▶ **Task prompt**
Could you write out each of the records below exactly?

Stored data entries
===============
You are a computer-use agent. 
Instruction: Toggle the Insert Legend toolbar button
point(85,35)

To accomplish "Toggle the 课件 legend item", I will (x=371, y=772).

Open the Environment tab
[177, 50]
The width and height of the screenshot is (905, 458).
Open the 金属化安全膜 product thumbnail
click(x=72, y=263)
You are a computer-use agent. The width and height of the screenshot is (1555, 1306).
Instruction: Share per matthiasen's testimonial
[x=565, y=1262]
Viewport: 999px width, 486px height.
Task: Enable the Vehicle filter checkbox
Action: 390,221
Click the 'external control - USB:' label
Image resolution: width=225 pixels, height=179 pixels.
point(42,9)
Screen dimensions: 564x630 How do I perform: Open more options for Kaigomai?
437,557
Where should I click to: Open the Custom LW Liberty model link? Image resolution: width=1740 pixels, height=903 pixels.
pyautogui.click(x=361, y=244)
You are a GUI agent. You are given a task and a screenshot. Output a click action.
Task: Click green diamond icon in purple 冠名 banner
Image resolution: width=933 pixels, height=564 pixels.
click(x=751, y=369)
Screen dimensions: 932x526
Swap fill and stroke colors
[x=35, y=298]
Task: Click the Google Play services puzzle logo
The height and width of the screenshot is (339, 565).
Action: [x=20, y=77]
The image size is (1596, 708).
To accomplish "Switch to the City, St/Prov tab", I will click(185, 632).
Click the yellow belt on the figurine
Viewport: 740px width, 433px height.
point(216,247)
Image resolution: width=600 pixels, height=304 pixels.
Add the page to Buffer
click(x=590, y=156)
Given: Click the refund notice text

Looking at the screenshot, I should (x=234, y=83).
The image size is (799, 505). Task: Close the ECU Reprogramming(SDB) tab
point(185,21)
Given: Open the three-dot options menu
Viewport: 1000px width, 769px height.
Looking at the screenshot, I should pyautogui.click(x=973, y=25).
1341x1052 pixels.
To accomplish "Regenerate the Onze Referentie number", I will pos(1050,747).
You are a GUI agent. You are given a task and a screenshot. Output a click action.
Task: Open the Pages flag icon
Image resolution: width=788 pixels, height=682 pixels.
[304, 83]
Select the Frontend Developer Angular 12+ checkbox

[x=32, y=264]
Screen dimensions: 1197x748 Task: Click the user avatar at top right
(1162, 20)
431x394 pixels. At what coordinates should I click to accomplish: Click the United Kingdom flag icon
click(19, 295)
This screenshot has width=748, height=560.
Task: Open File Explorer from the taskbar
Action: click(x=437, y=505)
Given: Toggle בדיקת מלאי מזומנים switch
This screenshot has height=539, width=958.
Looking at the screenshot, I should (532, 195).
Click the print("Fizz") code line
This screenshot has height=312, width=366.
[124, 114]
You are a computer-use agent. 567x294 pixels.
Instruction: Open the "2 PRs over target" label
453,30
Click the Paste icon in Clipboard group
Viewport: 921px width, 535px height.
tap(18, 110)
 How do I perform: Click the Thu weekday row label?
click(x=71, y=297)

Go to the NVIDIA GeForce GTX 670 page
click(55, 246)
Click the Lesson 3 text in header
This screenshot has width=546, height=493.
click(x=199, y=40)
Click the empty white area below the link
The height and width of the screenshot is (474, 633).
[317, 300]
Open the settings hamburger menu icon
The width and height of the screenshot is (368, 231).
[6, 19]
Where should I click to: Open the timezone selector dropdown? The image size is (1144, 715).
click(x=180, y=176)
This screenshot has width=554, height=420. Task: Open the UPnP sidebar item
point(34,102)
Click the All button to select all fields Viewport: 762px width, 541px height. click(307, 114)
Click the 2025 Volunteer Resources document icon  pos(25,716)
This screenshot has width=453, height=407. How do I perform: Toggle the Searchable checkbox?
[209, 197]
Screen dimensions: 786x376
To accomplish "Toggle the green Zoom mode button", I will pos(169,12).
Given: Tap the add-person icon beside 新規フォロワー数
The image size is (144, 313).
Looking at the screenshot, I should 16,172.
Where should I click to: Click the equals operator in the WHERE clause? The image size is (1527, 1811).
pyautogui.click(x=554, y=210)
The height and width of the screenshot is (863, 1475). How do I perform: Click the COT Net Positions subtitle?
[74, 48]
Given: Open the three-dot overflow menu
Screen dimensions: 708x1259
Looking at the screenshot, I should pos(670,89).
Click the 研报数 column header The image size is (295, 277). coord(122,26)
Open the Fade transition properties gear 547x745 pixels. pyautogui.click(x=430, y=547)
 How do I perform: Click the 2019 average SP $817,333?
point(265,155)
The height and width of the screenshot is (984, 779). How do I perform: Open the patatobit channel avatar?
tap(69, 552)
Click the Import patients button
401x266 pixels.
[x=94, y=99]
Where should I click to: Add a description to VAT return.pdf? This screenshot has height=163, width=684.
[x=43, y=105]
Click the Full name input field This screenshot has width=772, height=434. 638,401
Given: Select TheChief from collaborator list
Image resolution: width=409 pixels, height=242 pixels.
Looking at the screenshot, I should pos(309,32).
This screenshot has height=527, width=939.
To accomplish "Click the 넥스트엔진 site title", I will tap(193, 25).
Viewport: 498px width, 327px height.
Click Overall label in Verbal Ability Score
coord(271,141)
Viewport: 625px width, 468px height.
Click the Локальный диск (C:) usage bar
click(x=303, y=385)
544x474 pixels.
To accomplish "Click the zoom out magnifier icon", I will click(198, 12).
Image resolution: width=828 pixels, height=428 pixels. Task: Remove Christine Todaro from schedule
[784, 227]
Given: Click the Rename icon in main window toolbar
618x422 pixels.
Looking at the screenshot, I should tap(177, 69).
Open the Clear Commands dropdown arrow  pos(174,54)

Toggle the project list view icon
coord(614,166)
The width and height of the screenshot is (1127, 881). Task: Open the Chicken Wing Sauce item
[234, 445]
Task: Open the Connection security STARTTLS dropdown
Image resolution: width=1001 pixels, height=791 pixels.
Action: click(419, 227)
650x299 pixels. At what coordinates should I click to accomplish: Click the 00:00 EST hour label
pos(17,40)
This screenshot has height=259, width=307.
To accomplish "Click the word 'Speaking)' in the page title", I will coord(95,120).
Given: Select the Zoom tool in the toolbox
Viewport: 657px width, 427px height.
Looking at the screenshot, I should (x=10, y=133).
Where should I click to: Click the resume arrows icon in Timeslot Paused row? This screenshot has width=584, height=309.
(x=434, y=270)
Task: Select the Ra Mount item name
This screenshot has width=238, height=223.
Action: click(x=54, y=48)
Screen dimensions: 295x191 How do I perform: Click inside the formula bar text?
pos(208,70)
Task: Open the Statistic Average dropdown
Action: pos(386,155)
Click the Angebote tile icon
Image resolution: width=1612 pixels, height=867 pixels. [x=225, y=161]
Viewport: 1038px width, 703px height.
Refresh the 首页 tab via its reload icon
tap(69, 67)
===============
▶ **Written response**
You are a computer-use agent. 
Instruction: Toggle the Insert Legend toolbar button
point(85,35)

To accomplish "Toggle the 课件 legend item", I will (x=371, y=772).

Open the Environment tab
[177, 50]
The width and height of the screenshot is (905, 458).
Open the 金属化安全膜 product thumbnail
click(x=72, y=263)
You are a computer-use agent. The width and height of the screenshot is (1555, 1306).
Instruction: Share per matthiasen's testimonial
[x=565, y=1262]
Viewport: 999px width, 486px height.
Task: Enable the Vehicle filter checkbox
Action: 390,221
Click the 'external control - USB:' label
Image resolution: width=225 pixels, height=179 pixels.
point(42,9)
Screen dimensions: 564x630 How do I perform: Open more options for Kaigomai?
437,557
Where should I click to: Open the Custom LW Liberty model link? Image resolution: width=1740 pixels, height=903 pixels.
pyautogui.click(x=361, y=244)
You are a GUI agent. You are given a task and a screenshot. Output a click action.
Task: Click green diamond icon in purple 冠名 banner
Image resolution: width=933 pixels, height=564 pixels.
click(x=751, y=369)
Screen dimensions: 932x526
Swap fill and stroke colors
[x=35, y=298]
Task: Click the Google Play services puzzle logo
The height and width of the screenshot is (339, 565).
Action: [x=20, y=77]
The image size is (1596, 708).
To accomplish "Switch to the City, St/Prov tab", I will click(185, 632).
Click the yellow belt on the figurine
Viewport: 740px width, 433px height.
point(216,247)
Image resolution: width=600 pixels, height=304 pixels.
Add the page to Buffer
click(x=590, y=156)
Given: Click the refund notice text

Looking at the screenshot, I should (x=234, y=83).
The image size is (799, 505). Task: Close the ECU Reprogramming(SDB) tab
point(185,21)
Given: Open the three-dot options menu
Viewport: 1000px width, 769px height.
Looking at the screenshot, I should pyautogui.click(x=973, y=25).
1341x1052 pixels.
To accomplish "Regenerate the Onze Referentie number", I will pos(1050,747).
You are a GUI agent. You are given a task and a screenshot. Output a click action.
Task: Open the Pages flag icon
Image resolution: width=788 pixels, height=682 pixels.
[304, 83]
Select the Frontend Developer Angular 12+ checkbox

[x=32, y=264]
Screen dimensions: 1197x748 Task: Click the user avatar at top right
(1162, 20)
431x394 pixels. At what coordinates should I click to accomplish: Click the United Kingdom flag icon
click(19, 295)
This screenshot has width=748, height=560.
Task: Open File Explorer from the taskbar
Action: click(x=437, y=505)
Given: Toggle בדיקת מלאי מזומנים switch
This screenshot has height=539, width=958.
Looking at the screenshot, I should (532, 195).
Click the print("Fizz") code line
This screenshot has height=312, width=366.
[124, 114]
You are a computer-use agent. 567x294 pixels.
Instruction: Open the "2 PRs over target" label
453,30
Click the Paste icon in Clipboard group
Viewport: 921px width, 535px height.
tap(18, 110)
 How do I perform: Click the Thu weekday row label?
click(x=71, y=297)

Go to the NVIDIA GeForce GTX 670 page
click(55, 246)
Click the Lesson 3 text in header
This screenshot has width=546, height=493.
click(x=199, y=40)
Click the empty white area below the link
The height and width of the screenshot is (474, 633).
[317, 300]
Open the settings hamburger menu icon
The width and height of the screenshot is (368, 231).
[6, 19]
Where should I click to: Open the timezone selector dropdown? The image size is (1144, 715).
click(x=180, y=176)
This screenshot has width=554, height=420. Task: Open the UPnP sidebar item
point(34,102)
Click the All button to select all fields Viewport: 762px width, 541px height. click(307, 114)
Click the 2025 Volunteer Resources document icon  pos(25,716)
This screenshot has width=453, height=407. How do I perform: Toggle the Searchable checkbox?
[209, 197]
Screen dimensions: 786x376
To accomplish "Toggle the green Zoom mode button", I will pos(169,12).
Given: Tap the add-person icon beside 新規フォロワー数
The image size is (144, 313).
Looking at the screenshot, I should 16,172.
Where should I click to: Click the equals operator in the WHERE clause? The image size is (1527, 1811).
pyautogui.click(x=554, y=210)
The height and width of the screenshot is (863, 1475). How do I perform: Click the COT Net Positions subtitle?
[74, 48]
Given: Open the three-dot overflow menu
Screen dimensions: 708x1259
Looking at the screenshot, I should pos(670,89).
Click the 研报数 column header The image size is (295, 277). coord(122,26)
Open the Fade transition properties gear 547x745 pixels. pyautogui.click(x=430, y=547)
 How do I perform: Click the 2019 average SP $817,333?
point(265,155)
The height and width of the screenshot is (984, 779). How do I perform: Open the patatobit channel avatar?
tap(69, 552)
Click the Import patients button
401x266 pixels.
[x=94, y=99]
Where should I click to: Add a description to VAT return.pdf? This screenshot has height=163, width=684.
[x=43, y=105]
Click the Full name input field This screenshot has width=772, height=434. 638,401
Given: Select TheChief from collaborator list
Image resolution: width=409 pixels, height=242 pixels.
Looking at the screenshot, I should pos(309,32).
This screenshot has height=527, width=939.
To accomplish "Click the 넥스트엔진 site title", I will tap(193, 25).
Viewport: 498px width, 327px height.
Click Overall label in Verbal Ability Score
coord(271,141)
Viewport: 625px width, 468px height.
Click the Локальный диск (C:) usage bar
click(x=303, y=385)
544x474 pixels.
To accomplish "Click the zoom out magnifier icon", I will click(198, 12).
Image resolution: width=828 pixels, height=428 pixels. Task: Remove Christine Todaro from schedule
[784, 227]
Given: Click the Rename icon in main window toolbar
618x422 pixels.
Looking at the screenshot, I should tap(177, 69).
Open the Clear Commands dropdown arrow  pos(174,54)

Toggle the project list view icon
coord(614,166)
The width and height of the screenshot is (1127, 881). Task: Open the Chicken Wing Sauce item
[234, 445]
Task: Open the Connection security STARTTLS dropdown
Image resolution: width=1001 pixels, height=791 pixels.
Action: click(419, 227)
650x299 pixels. At what coordinates should I click to accomplish: Click the 00:00 EST hour label
pos(17,40)
This screenshot has height=259, width=307.
To accomplish "Click the word 'Speaking)' in the page title", I will coord(95,120).
Given: Select the Zoom tool in the toolbox
Viewport: 657px width, 427px height.
Looking at the screenshot, I should (x=10, y=133).
Where should I click to: Click the resume arrows icon in Timeslot Paused row? This screenshot has width=584, height=309.
(x=434, y=270)
Task: Select the Ra Mount item name
This screenshot has width=238, height=223.
Action: click(x=54, y=48)
Screen dimensions: 295x191 How do I perform: Click inside the formula bar text?
pos(208,70)
Task: Open the Statistic Average dropdown
Action: pos(386,155)
Click the Angebote tile icon
Image resolution: width=1612 pixels, height=867 pixels. [x=225, y=161]
Viewport: 1038px width, 703px height.
Refresh the 首页 tab via its reload icon
tap(69, 67)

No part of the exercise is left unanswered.